→ GIVEN PASSAGE:
The Times reports that the Vatican press office has altered the words of the Pope who had said to reporters Aids was a “tragedy that cannot be overcome by money alone, and that cannot be overcome through the distribution of condoms, which even aggravates the problems”:
The Vatican website published an edited text of the Pope’s comments the day after a question-and-answer session on his flight to Cameroon. It was a question from a French reporter that elicited an unqualified response about condoms.
By introducing the word “risks” [aggravating the problems] the Vatican softened the message. The website at first also altered the Italian word the Pope used for condoms, from “preservativi” to “profilattici”.
It is not clear whether “preservatives” — the usual Italian term for condoms — was deemed too colloquial, or whether “prophylactics” was considered not simply more polite but more general, since it could be taken to encompass other forms of “safeguard against disease”. Subsequently the word was changed back to preservativi.
All Vatican press conferences are conducted in Italian, which the German-born Pope speaks fluently and which Vatican-accredited reporters are also expected to speak. Reporters who recorded the interview on the flight said the recordings showed that the Pope had used the word “preservativi” and not “profilattici”.
About the rewriting, Rome’s advocate at The Telegraph, Damien Thompson wrote:
So, let’s get this straight. The same press office that didn’t get round to Googling “Richard Williamson” before he was readmitted to the Church now thinks that the world’s press WON’T NOTICE if it tinkers with the Pope’s answers to questions?
The Pope’s stance is that monogamy is the better remedy for the prevention of the spread of AIDS. It takes two to monogamize however.
Some reactions to the Pope’s statement:
The economist William Easterly:
From the standpoint of the individual, this is obvious nonsense, you are much less likely to get AIDS if you use a condom. The reason that mass condom distribution has not worked is that far too many people don’t use the condoms. One among the many possible reasons that people don’t use condoms is that religious leaders like the Pope tell them not to, or they believe unscientific statements like the Pope’s that “condoms aggravate the problem.” So it is tragically circular for the Pope to condemn the condom campaigns for not working, when one reason they don’t work is that the Pope has previously condemned condoms.

→ TASK OBJECTIVE: From the piece on the Vatican's edits to the Pope's condom remarks, print everything from "It is not clear" down to "back to preservativi.", copying the words exactly.

→ SOURCE DATA:
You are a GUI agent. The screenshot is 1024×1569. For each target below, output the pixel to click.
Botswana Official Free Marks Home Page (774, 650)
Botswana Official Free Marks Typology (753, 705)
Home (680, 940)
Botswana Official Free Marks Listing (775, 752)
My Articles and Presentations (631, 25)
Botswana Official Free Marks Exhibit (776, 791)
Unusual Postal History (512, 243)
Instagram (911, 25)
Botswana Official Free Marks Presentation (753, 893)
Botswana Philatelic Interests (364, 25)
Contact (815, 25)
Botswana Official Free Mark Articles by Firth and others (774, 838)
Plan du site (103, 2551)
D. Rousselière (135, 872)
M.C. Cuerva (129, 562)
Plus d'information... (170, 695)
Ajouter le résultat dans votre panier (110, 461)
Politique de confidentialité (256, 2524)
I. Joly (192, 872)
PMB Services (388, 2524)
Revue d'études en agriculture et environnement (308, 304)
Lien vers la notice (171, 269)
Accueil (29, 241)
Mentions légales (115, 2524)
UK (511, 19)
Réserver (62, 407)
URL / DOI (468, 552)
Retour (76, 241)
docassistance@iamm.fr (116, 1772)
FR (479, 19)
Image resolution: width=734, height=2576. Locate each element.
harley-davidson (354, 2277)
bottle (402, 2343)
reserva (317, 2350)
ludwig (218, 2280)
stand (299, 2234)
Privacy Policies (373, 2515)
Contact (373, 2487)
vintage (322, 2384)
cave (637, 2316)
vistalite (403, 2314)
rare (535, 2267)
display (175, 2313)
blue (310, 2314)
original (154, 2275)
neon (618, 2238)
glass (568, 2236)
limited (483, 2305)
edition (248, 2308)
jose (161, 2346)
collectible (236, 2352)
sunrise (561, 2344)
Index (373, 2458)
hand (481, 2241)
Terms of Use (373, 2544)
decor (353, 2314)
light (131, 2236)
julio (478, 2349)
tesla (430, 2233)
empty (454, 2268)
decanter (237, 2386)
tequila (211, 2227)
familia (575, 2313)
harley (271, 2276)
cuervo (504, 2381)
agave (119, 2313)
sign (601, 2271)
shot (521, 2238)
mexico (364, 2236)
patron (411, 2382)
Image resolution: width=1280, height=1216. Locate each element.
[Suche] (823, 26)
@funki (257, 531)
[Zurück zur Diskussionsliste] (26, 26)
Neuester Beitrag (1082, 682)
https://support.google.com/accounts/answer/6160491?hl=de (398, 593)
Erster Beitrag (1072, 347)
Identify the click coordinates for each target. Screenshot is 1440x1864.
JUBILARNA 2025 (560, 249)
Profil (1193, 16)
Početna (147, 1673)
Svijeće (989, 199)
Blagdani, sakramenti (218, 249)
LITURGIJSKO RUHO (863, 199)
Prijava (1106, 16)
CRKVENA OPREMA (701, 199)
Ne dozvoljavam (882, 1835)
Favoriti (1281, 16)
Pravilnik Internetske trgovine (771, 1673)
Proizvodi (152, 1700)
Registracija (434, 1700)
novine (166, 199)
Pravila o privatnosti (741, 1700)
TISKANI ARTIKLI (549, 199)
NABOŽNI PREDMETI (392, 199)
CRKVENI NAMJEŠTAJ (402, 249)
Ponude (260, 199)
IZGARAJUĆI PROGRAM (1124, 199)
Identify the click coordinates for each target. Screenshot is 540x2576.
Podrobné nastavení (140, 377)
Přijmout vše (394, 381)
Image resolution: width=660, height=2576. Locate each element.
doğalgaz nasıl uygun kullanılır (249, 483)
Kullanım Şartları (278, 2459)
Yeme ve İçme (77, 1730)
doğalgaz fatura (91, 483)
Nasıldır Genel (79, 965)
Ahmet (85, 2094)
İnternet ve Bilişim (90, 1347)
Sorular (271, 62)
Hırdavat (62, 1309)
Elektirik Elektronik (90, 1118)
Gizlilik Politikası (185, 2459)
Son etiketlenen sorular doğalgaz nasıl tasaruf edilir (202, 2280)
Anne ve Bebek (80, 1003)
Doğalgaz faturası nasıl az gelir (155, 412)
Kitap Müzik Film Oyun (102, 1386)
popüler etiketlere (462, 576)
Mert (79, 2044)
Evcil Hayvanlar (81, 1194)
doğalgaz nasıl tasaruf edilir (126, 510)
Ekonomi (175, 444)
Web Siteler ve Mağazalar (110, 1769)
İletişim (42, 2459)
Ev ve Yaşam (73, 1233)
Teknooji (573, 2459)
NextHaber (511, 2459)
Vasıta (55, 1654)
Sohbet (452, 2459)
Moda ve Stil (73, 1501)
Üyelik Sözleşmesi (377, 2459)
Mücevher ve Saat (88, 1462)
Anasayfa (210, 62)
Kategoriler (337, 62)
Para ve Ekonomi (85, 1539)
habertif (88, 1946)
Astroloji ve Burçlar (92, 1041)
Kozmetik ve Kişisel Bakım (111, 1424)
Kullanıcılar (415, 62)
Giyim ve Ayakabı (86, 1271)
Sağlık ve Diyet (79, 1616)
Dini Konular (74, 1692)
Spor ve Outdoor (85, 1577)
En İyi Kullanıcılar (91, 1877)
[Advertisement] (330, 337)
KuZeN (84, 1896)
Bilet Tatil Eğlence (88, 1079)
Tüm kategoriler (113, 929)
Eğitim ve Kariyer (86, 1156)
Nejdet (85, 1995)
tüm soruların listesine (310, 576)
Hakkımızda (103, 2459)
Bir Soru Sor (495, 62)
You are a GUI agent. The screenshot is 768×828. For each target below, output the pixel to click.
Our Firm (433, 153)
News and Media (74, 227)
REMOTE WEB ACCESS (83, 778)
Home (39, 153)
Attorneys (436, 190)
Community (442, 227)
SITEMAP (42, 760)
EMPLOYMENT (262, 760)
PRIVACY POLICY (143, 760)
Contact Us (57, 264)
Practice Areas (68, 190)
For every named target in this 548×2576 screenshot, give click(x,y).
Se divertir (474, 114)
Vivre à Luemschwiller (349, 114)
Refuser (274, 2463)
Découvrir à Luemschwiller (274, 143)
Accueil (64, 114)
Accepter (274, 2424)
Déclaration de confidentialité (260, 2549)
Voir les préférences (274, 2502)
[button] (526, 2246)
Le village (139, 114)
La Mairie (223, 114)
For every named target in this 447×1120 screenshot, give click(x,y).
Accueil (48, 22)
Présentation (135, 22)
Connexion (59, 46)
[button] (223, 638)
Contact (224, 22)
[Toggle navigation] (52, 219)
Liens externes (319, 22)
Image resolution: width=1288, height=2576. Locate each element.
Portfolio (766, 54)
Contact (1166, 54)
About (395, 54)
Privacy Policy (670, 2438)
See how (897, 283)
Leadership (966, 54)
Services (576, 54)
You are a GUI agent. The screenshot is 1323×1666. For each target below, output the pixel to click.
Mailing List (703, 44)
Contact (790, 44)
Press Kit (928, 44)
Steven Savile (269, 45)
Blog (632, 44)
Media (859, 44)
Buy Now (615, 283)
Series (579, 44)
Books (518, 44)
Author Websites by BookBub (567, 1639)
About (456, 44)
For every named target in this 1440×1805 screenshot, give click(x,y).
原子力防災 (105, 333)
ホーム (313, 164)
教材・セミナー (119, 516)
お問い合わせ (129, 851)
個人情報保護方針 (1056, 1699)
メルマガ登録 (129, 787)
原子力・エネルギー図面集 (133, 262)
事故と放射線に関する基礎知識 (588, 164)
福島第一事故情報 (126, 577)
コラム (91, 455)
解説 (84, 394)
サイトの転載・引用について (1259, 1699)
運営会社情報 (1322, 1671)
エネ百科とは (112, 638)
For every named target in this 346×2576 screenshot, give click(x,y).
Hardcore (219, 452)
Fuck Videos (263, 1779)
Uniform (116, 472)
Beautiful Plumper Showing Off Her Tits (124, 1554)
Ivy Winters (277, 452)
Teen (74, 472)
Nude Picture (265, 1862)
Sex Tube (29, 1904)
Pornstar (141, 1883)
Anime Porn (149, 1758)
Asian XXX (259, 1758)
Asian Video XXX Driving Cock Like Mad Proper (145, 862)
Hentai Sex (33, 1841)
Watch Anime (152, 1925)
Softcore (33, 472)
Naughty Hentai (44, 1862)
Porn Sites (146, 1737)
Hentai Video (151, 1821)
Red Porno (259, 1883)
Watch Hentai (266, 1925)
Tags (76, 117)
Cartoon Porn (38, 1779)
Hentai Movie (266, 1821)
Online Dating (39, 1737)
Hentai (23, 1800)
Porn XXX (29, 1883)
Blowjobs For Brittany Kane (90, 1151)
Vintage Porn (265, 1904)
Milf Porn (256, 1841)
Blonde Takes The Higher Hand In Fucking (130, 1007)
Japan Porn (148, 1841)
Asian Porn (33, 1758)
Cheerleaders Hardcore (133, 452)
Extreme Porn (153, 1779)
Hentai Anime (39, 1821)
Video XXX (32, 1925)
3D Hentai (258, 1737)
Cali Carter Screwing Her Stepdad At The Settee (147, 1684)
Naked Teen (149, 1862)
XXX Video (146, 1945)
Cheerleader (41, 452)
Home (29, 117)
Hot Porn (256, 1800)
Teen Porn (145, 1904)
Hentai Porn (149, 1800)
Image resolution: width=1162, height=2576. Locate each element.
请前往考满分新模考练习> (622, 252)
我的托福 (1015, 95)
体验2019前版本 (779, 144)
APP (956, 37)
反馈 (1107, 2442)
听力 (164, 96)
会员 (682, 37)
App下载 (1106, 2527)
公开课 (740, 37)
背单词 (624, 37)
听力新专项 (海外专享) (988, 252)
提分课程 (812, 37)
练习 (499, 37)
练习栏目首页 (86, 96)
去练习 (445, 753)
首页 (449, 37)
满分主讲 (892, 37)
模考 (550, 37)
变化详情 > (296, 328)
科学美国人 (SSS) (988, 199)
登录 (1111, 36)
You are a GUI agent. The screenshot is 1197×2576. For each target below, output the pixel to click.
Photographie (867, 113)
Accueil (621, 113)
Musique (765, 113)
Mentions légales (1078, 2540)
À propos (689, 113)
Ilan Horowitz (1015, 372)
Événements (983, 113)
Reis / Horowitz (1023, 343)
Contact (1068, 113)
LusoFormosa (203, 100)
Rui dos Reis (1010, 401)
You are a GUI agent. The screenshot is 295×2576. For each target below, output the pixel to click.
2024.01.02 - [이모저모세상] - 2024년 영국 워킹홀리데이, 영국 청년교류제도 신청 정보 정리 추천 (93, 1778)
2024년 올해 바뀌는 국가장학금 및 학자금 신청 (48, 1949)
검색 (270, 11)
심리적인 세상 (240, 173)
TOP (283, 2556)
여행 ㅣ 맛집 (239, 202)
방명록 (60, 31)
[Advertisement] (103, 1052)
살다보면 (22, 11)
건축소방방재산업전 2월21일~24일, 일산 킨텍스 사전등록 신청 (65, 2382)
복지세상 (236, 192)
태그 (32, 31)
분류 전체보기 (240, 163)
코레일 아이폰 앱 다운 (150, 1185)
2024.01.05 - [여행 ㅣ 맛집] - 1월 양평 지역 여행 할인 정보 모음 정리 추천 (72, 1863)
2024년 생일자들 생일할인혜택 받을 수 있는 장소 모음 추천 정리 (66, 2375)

→ ANSWER FOR THIS EXERCISE:
It is not clear whether “preservatives” — the usual Italian term for condoms — was deemed too colloquial, or whether “prophylactics” was considered not simply more polite but more general, since it could be taken to encompass other forms of “safeguard against disease”. Subsequently the word was changed back to preservativi.